— begin Extracted data —

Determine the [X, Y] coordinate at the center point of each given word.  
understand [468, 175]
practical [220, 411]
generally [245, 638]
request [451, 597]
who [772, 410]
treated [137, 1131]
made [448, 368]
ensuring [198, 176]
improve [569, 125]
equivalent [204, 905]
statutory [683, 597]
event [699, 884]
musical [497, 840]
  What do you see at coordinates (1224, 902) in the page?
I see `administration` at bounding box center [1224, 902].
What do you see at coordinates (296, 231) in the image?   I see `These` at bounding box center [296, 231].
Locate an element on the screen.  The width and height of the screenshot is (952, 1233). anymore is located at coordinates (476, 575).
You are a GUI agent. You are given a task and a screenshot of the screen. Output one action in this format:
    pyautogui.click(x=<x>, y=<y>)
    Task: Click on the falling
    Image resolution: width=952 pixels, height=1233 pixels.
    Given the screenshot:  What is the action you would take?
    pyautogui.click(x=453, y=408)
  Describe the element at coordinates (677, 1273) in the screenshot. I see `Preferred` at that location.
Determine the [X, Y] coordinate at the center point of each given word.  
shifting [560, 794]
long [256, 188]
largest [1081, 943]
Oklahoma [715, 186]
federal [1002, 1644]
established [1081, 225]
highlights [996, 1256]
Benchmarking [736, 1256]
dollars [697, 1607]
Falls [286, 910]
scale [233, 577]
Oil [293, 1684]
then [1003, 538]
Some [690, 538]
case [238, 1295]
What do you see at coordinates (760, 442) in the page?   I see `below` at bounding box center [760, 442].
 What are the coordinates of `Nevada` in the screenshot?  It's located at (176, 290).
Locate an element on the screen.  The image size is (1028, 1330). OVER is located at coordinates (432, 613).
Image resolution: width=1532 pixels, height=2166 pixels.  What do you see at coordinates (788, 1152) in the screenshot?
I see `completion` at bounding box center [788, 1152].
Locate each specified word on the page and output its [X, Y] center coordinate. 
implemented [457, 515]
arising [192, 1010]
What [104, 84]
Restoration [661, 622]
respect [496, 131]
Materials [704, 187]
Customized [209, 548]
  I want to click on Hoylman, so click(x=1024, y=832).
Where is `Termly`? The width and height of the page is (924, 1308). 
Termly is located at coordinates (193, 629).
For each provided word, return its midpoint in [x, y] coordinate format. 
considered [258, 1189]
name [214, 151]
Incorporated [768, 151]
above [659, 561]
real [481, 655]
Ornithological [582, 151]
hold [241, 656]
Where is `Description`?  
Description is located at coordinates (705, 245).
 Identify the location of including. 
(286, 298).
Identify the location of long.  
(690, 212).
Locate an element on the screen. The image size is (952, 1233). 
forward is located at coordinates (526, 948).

— end Extracted data —

Directive
Reproduce every row above verbatim, from first to last, without altering, omitting, or reordering anything.

Solution for this exercise
Determine the [X, Y] coordinate at the center point of each given word.  
understand [468, 175]
practical [220, 411]
generally [245, 638]
request [451, 597]
who [772, 410]
treated [137, 1131]
made [448, 368]
ensuring [198, 176]
improve [569, 125]
equivalent [204, 905]
statutory [683, 597]
event [699, 884]
musical [497, 840]
  What do you see at coordinates (1224, 902) in the page?
I see `administration` at bounding box center [1224, 902].
What do you see at coordinates (296, 231) in the image?   I see `These` at bounding box center [296, 231].
Locate an element on the screen.  The width and height of the screenshot is (952, 1233). anymore is located at coordinates (476, 575).
You are a GUI agent. You are given a task and a screenshot of the screen. Output one action in this format:
    pyautogui.click(x=<x>, y=<y>)
    Task: Click on the falling
    Image resolution: width=952 pixels, height=1233 pixels.
    Given the screenshot:  What is the action you would take?
    pyautogui.click(x=453, y=408)
  Describe the element at coordinates (677, 1273) in the screenshot. I see `Preferred` at that location.
Determine the [X, Y] coordinate at the center point of each given word.  
shifting [560, 794]
long [256, 188]
largest [1081, 943]
Oklahoma [715, 186]
federal [1002, 1644]
established [1081, 225]
highlights [996, 1256]
Benchmarking [736, 1256]
dollars [697, 1607]
Falls [286, 910]
scale [233, 577]
Oil [293, 1684]
then [1003, 538]
Some [690, 538]
case [238, 1295]
What do you see at coordinates (760, 442) in the page?   I see `below` at bounding box center [760, 442].
 What are the coordinates of `Nevada` in the screenshot?  It's located at (176, 290).
Locate an element on the screen.  The image size is (1028, 1330). OVER is located at coordinates (432, 613).
Image resolution: width=1532 pixels, height=2166 pixels.  What do you see at coordinates (788, 1152) in the screenshot?
I see `completion` at bounding box center [788, 1152].
Locate each specified word on the page and output its [X, Y] center coordinate. 
implemented [457, 515]
arising [192, 1010]
What [104, 84]
Restoration [661, 622]
respect [496, 131]
Materials [704, 187]
Customized [209, 548]
  I want to click on Hoylman, so click(x=1024, y=832).
Where is `Termly`? The width and height of the page is (924, 1308). 
Termly is located at coordinates (193, 629).
For each provided word, return its midpoint in [x, y] coordinate format. 
considered [258, 1189]
name [214, 151]
Incorporated [768, 151]
above [659, 561]
real [481, 655]
Ornithological [582, 151]
hold [241, 656]
Where is `Description`?  
Description is located at coordinates (705, 245).
 Identify the location of including. 
(286, 298).
Identify the location of long.  
(690, 212).
Locate an element on the screen. The image size is (952, 1233). 
forward is located at coordinates (526, 948).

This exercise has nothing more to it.